APP scams occur when a fraudster tricks someone into transferring money into another account. In 2021 victims were defrauded of over £583million as a result of APP scams alone.
The first half of 2022 saw APP fraud amount to around £250million. This figure represents almost half of total losses from fraud in that period. In November 2019, the Committee called for reimbursement of victims to be made mandatory for the entire financial services industry.
Harriett Baldwin MP, Treasury Committee chair, explained the flaws in the PSRs proposals. She said: “Victims of fraud have been waiting far too long for a fair and functional scam reimbursement scheme. However, while these new proposals are a step in the right direction, the way the regulator plans to implement them is fundamentally flawed. Putting an industry body in charge of reimbursing scam victims is like asking a fox to guard the henhouse.
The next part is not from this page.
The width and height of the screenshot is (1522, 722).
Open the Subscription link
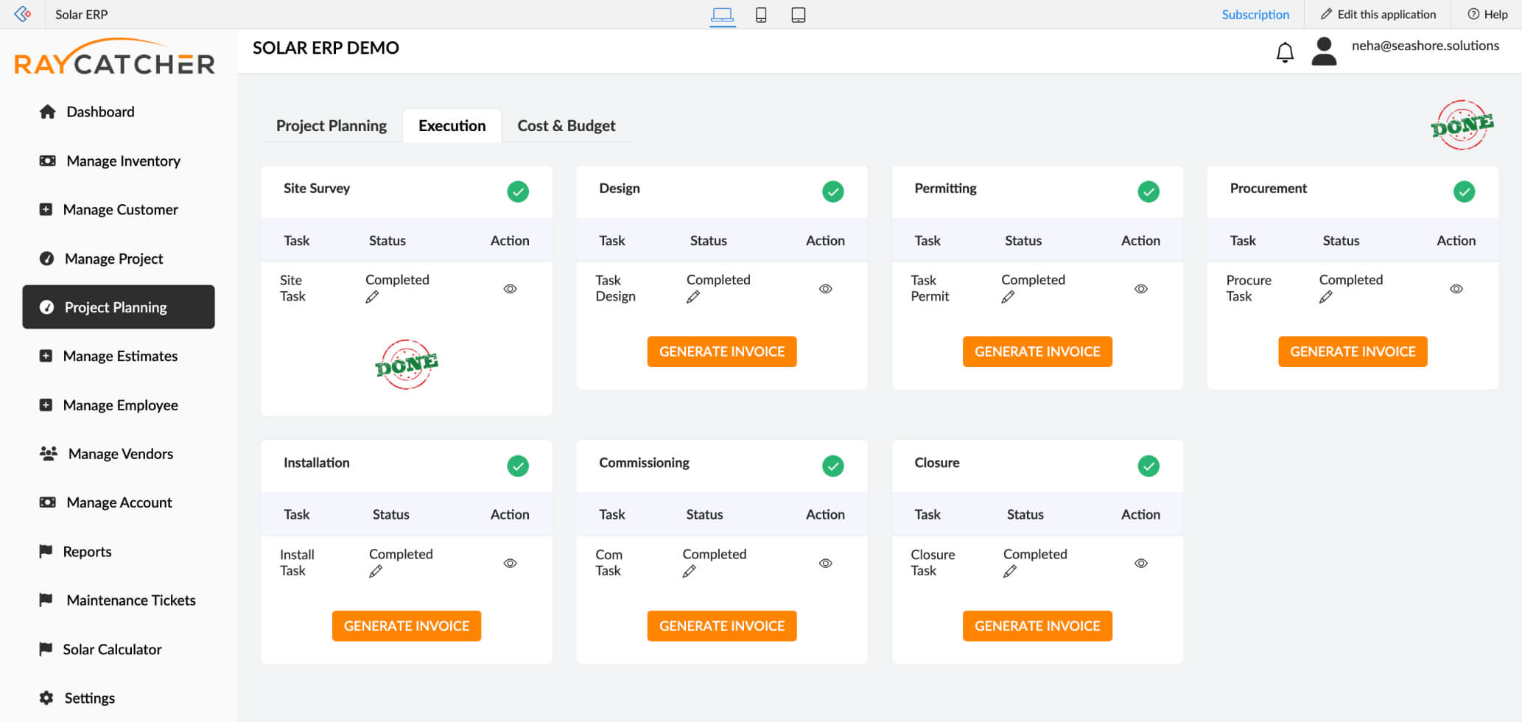tap(1256, 14)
“The regulator needs to take back control of the reimbursement process, rather than leave it in the hands of an industry body which is inherently conflicted.”
The issues with the PSRs proposed implementation plans may have created an opportunity for the banking industry to slow down the introduction of such plans. MPs have called for mandatory reimbursement to be fully implemented by the end of 2023.
Unfairly damaging open banking?
The PSR has proposed that the funding of scam reimbursement be split 50/50 between the sending bank and the recipient bank. Robert Sullivan, public policy & strategy director for Token, suggests that because payments initiated via open banking would be included in this, open banking-enabled A2A payments could be negatively affected.
The current proposals could result in banks introducing more warning screens and steps to A2A payment consent and authentication journeys. This could add more friction to the use of A2A for retail payments.
Sullivan also explained that there is a risk of banks slowing down payments as a result of these proposals. For example, by introducing a lower threshold for payments that are escalated for enhanced fraud checks.
Unnecessary for open banking-enables A2A retail payments to merchants
For these types of payments, merchants partner with a payment provider that pre-populates the merchant’s payment account details for consumers. Such a step ensures consumers do not change these following the demands of an APP scammer.
Merchants using open banking A2A payments are subject to additional due diligence by their open banking payments partner. This also means that merchants are at much lower risk of themselves being scammers.